Richard Kroner

from Wikipedia, the free encyclopedia

Richard Kroner (born March 8, 1884 in Breslau , † November 2, 1974 in Mammern ) was a German philosopher and theologian . Kroner was close to the Southwest German School of Neo-Kantianism , but also made important contributions to Neo-Hegelianism , especially with his work From Kant to Hegel .

Life

The father, Traugott Kroner (1854–1899), son of a rabbi from Glatz , was a doctor and private lecturer in Breslau, the mother Margarete Kroner, nee. Heymann, came from a wealthy industrial family. Kroner had a younger brother Kurt Kroner . Richard Kroner attended the Maria-Magdalenen-Gymnasium in Breslau from 1895 , which he left with the Abitur in 1902. He was baptized while he was still at school.
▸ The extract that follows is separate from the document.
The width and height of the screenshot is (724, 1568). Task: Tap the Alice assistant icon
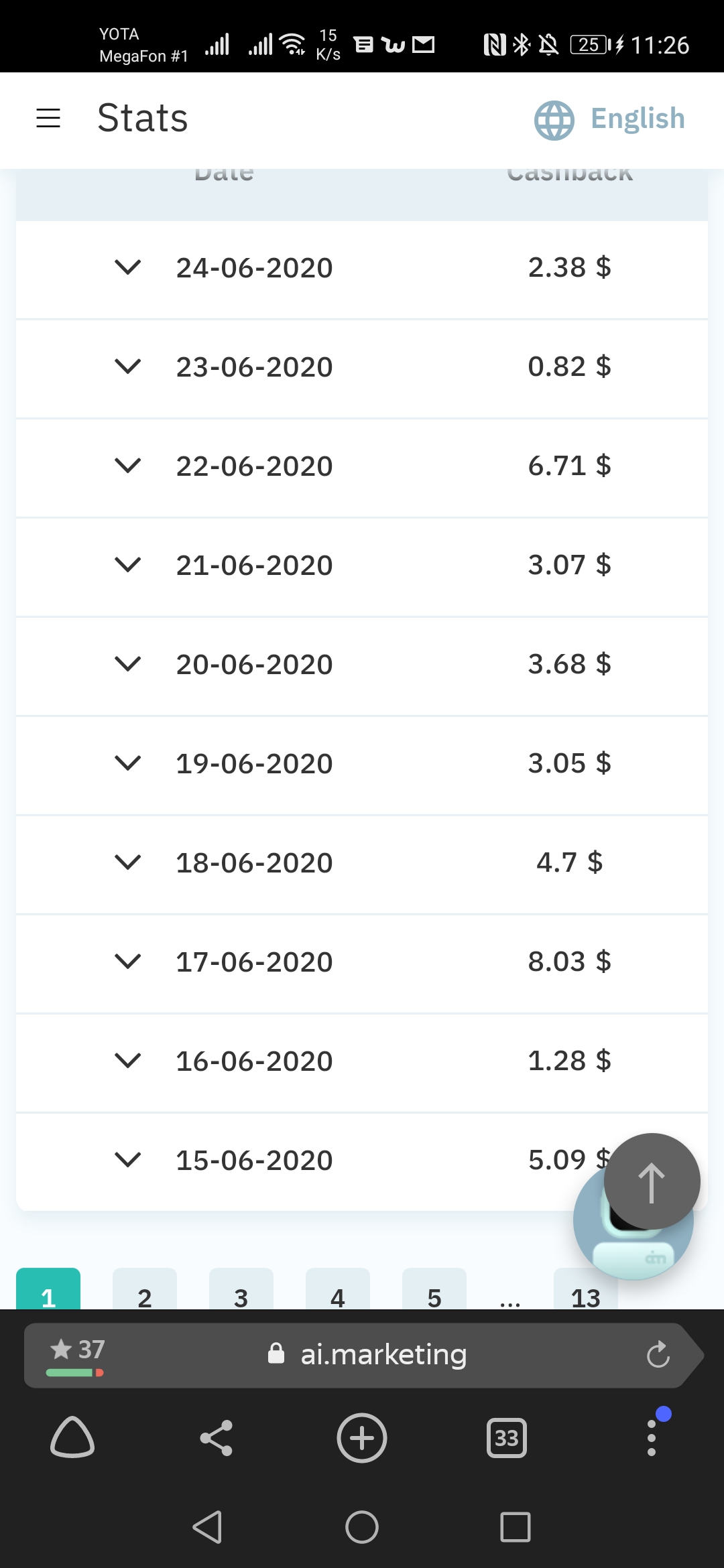pos(72,1438)
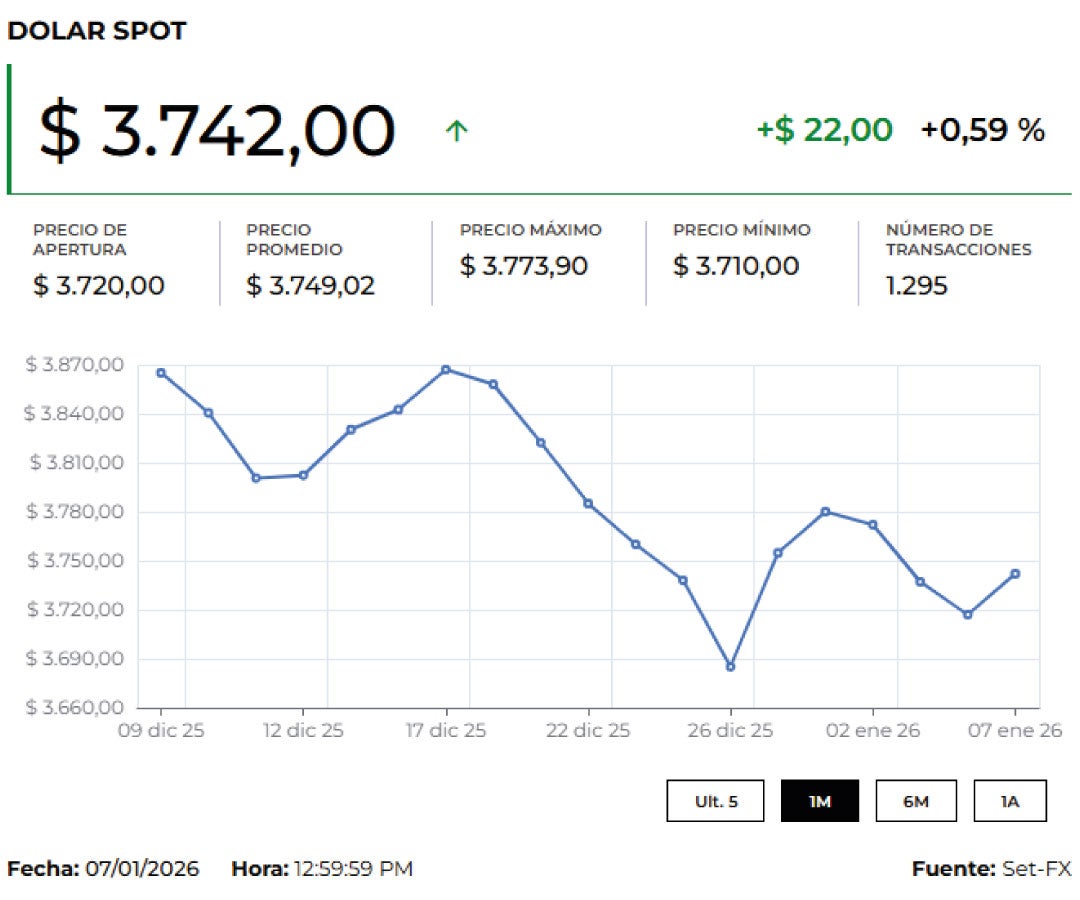The width and height of the screenshot is (1080, 900).
Task: Click the $ 3.742,00 current price
Action: pyautogui.click(x=217, y=131)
Alice Kauffmann, his future wife, also came from a family of industrialists in Breslau and was the cousin of Max Born . He met both of them during dance lessons in Alice's mother's house.

He studied philosophy and literature in Breslau with Jakob Freudenthal , Matthias Baumgartner (1865–1933) and psychology with Hermann Ebbinghaus . In the winter semester of 1902/02 he heard in Berlin with Wilhelm Dilthey and Georg Simmel , then in the summer of 1903 in Heidelberg with Kuno Fischer and Wilhelm Windelband . Here he met Paul Hensel , Emil Lask , Julius Ebbinghaus , Fedor Stepun and Heinz Heimsoeth . Heimsoeth reports about the time:

“In the seminar on the Critique of Pure Reason, Richard Kroner, who was four semesters older and later became a leading figure in the renewal of Hegelianism still accepted by the old master, shone as a role model. In the systematic, a formative force also emanated from Emil Lask, who had just completed his habilitation, and in whose inner circle Fichte's criticism of his age was discussed. "
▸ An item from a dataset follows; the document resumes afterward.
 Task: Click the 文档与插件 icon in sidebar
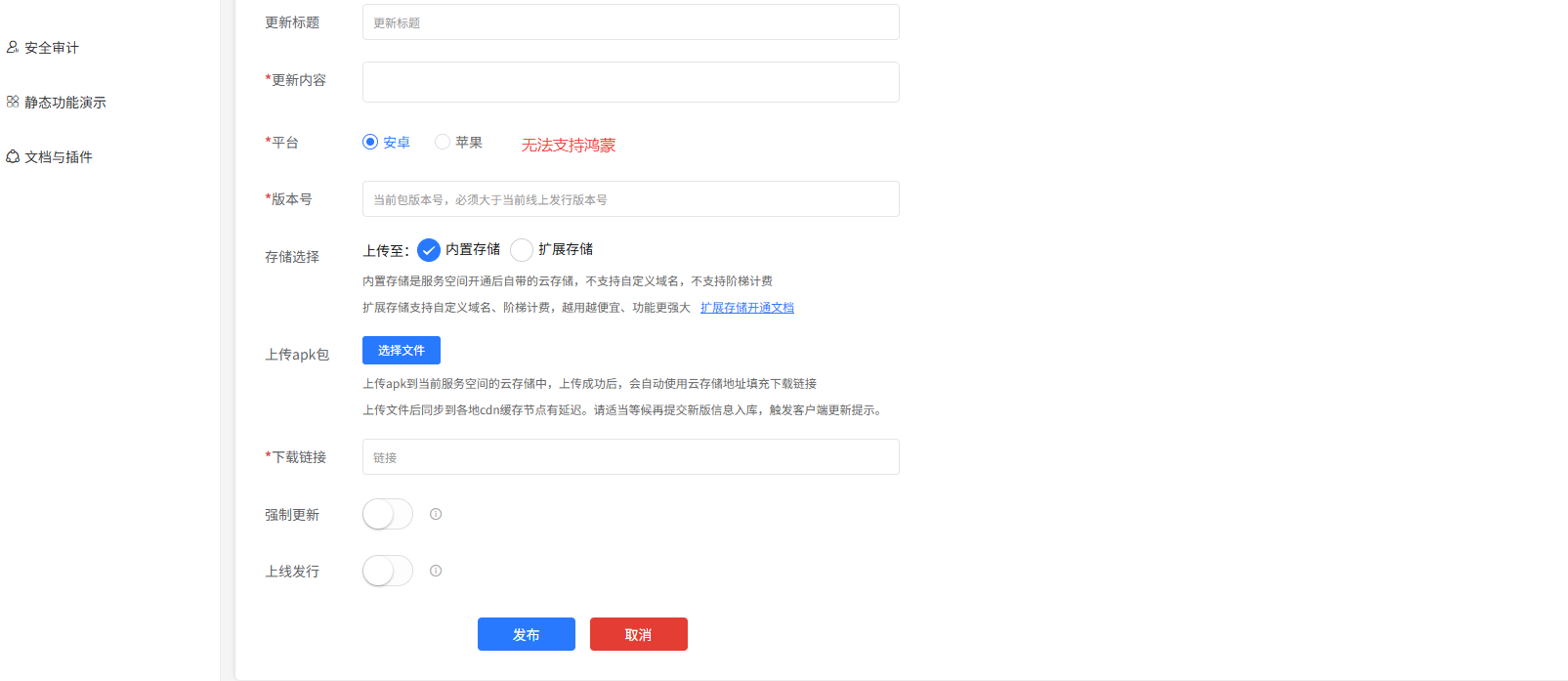[13, 156]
Kroner went back to Breslau twice during his studies, where he did military service with an artillery regiment from October 1905 to October 1906. He then continued his studies on the advice of Windelband because of his epistemological interest in Freiburg . There he received his doctorate in 1908 under Heinrich Rickert with the thesis on logical and aesthetic generality . The voluntary disclosure about the work in the Kant studies states:

“The work is on critical ground. Its main purpose is to examine the relationship between the general validity of the aesthetic judgment and the transcendental-logical general validity, as presented by Kant in his Critique of Judgment . "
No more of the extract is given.